Ecclesiastical Commissioners Act 1847
- Parliament of the United Kingdom
- Long title: An Act for establishing the Bishoprick of Manchester, and amending certain Acts relating to the Ecclesiastical Commissioners for England.
- Citation: 10 & 11 Vict. c. 108
- Territorial extent: United Kingdom

Dates
- Royal assent: 23 July 1847
- Commencement: 23 July 1847
- Repealed: 18 July 1973

Other legislation
- Amended by: Statute Law Revision Act 1875;
- Repealed by: Statute Law (Repeals) Act 1973

Status: Repealed

Text of statute as originally enacted

= Ecclesiastical Commissioners Act 1847 =

Act of the Parliament of the United Kingdom

The Ecclesiastical Commissioners Act 1847 (10 & 11 Vict. c. 108), sometimes called the Bishopric of Manchester Act 1847, was an act of the Parliament of the United Kingdom with the principal purpose of delegating to the Ecclesiastical Commissioners for England the power to put forward a scheme (a form of secondary legislation) to create the Diocese of Manchester. The Ecclesiastical Commissioners scheme containing the precise arrangements for the diocesan changes was put forward to Queen Victoria at Osborne House in the Isle of Wight, on 10 August 1847, where it was assented to in Chambers.
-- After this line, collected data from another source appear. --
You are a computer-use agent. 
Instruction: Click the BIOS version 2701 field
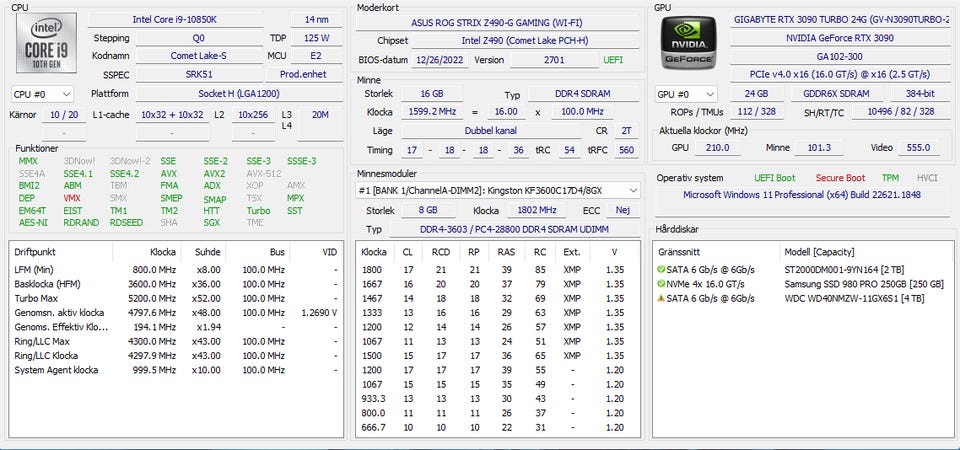pyautogui.click(x=554, y=59)
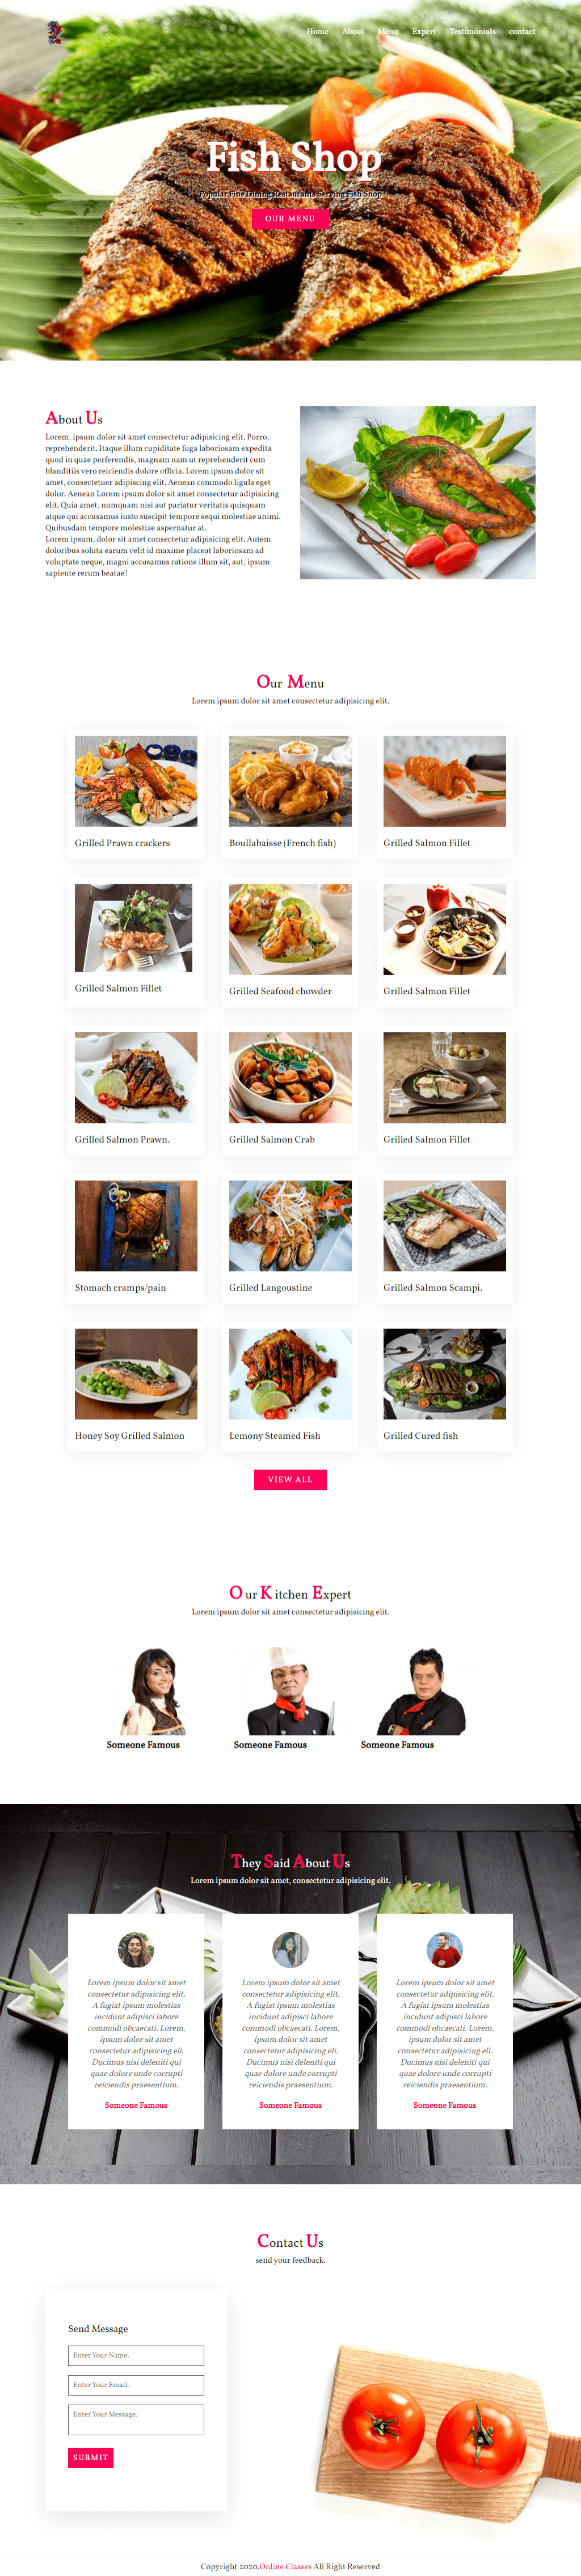
Task: Click the VIEW ALL button
Action: coord(290,1479)
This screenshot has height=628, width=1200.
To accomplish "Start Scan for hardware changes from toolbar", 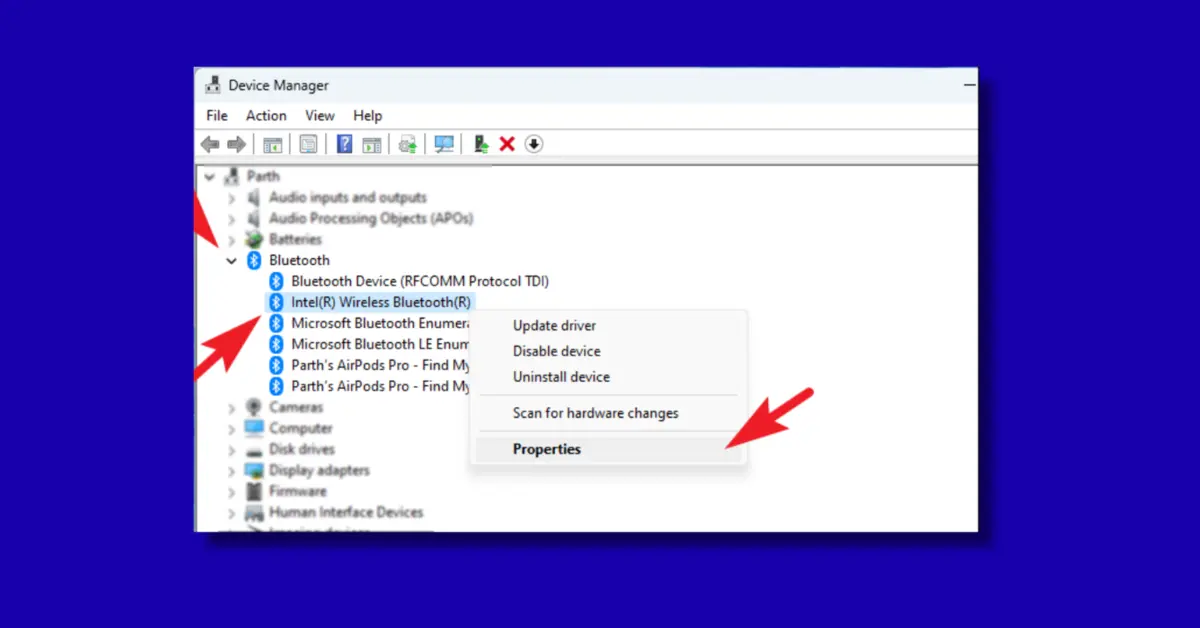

Whilst the act was primarily a procedural enabling device to provide the legal framework for a relatively minor reorganisation within the Church of England, and would normally have ceased to be relevant once the scheme for the creation of the dioceses had been assented to, it incorporated provisions which set the number of Lords Spiritual in the House of Lords at 26, irrespective of the number of bishoprics in England, and created the mechanism for the determining the membership of the Lords Spiritual.

The bill was the subject of debate in the House of Lords at the time, regarding whether "The limitation of the number of Lords Spiritual which it was proposed to establish by this Bill, was not only an infringement of the prerogatives of the Crown, but he also considered that it was a dangerous invasion of the rights and privileges of all the Members of their Lordships' House, temporal and spiritual" as it was government legislation which sought to control the membership of the House of Lords through limiting the ability of the exercise of royal prerogative in the right of issuing writs of summons to call a bishop to the House of Lords that "with respect to the Peerage of this country, this was the first time it had ever been proposed to interfere with the right conferred by it".

==Preamble==
The preamble, to "Church of Wales and" was repealed by section 1 of, and the Schedule to, the Statute Law Revision Act 1891. The words "for England" were repealed by section 1 of, and the First Schedule to, the Statute Law Revision Act 1894.

==Section 1==
This section from "so much" to "and that", was repealed by section 1 of, and the Schedule to, the Statute Law Revision Act 1875. The words "for England" were repealed by section 1 of, and the First Schedule to, the Statute Law Revision Act 1894.

==Section 2==
This section, to "enacted that" and from "and whenever" to the end of the section, was repealed by section 1 of, and the Schedule to, the Statute Law Revision Act 1891.

==Section 3==
This section was repealed by section 1 of, and the Schedule to, the Statute Law Revision Act 1875.

== Subsequent developments ==
The whole act was repealed by section 1(1) of, and part II of schedule 1 to, the Statute Law (Repeals) Act 1973, which came into force on 18 July 1973.